### What the task requires
Please list every line of the listing below that contains the string "point", matching case exactly.

### Dataset records
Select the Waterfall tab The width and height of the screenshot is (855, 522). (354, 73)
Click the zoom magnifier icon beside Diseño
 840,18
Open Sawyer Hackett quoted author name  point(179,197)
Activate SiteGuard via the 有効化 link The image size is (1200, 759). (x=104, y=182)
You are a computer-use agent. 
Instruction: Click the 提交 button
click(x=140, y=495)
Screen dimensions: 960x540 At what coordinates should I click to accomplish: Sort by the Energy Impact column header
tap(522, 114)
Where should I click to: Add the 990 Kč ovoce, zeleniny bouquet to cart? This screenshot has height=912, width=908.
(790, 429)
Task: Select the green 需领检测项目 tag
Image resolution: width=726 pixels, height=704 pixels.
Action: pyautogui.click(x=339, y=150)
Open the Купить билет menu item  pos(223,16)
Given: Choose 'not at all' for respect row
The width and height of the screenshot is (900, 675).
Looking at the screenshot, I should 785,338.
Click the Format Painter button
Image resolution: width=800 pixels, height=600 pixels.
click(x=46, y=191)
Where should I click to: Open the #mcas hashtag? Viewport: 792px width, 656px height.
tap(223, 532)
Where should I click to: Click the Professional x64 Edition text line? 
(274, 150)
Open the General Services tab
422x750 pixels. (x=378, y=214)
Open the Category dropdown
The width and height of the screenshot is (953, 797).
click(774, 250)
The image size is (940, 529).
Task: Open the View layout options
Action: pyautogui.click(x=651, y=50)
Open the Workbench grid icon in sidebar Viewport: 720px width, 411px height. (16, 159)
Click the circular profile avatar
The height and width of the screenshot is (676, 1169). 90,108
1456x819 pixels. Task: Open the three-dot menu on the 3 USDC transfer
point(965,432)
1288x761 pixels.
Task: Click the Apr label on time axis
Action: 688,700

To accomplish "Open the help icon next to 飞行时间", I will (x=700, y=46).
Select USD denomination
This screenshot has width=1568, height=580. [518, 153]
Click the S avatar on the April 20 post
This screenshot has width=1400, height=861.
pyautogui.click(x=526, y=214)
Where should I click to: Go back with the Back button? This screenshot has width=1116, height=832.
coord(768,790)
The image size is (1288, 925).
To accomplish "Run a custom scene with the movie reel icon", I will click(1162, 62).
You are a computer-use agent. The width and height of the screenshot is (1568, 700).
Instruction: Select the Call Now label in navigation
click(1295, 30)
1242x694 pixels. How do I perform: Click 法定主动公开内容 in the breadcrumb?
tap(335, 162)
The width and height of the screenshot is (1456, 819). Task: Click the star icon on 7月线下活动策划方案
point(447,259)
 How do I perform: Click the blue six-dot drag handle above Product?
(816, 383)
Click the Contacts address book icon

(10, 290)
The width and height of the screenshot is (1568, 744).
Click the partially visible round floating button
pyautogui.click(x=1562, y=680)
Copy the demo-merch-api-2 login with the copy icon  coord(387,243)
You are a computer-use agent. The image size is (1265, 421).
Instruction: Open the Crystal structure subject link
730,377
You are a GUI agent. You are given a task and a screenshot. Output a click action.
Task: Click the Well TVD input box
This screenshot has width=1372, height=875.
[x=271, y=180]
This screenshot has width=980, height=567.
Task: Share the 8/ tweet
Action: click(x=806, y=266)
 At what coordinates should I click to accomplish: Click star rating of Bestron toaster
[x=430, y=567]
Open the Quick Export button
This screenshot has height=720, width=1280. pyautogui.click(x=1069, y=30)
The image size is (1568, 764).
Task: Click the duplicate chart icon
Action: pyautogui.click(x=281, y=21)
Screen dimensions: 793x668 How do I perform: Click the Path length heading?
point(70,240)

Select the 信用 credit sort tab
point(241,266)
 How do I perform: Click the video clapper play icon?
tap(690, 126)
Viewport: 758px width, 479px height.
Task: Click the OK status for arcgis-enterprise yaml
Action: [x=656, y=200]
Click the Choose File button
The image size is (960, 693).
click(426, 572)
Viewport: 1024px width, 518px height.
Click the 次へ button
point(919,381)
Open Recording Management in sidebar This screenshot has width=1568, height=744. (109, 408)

### Output
Open Sawyer Hackett quoted author name  point(179,197)
point(965,432)
point(447,259)
point(70,240)
point(241,266)
point(919,381)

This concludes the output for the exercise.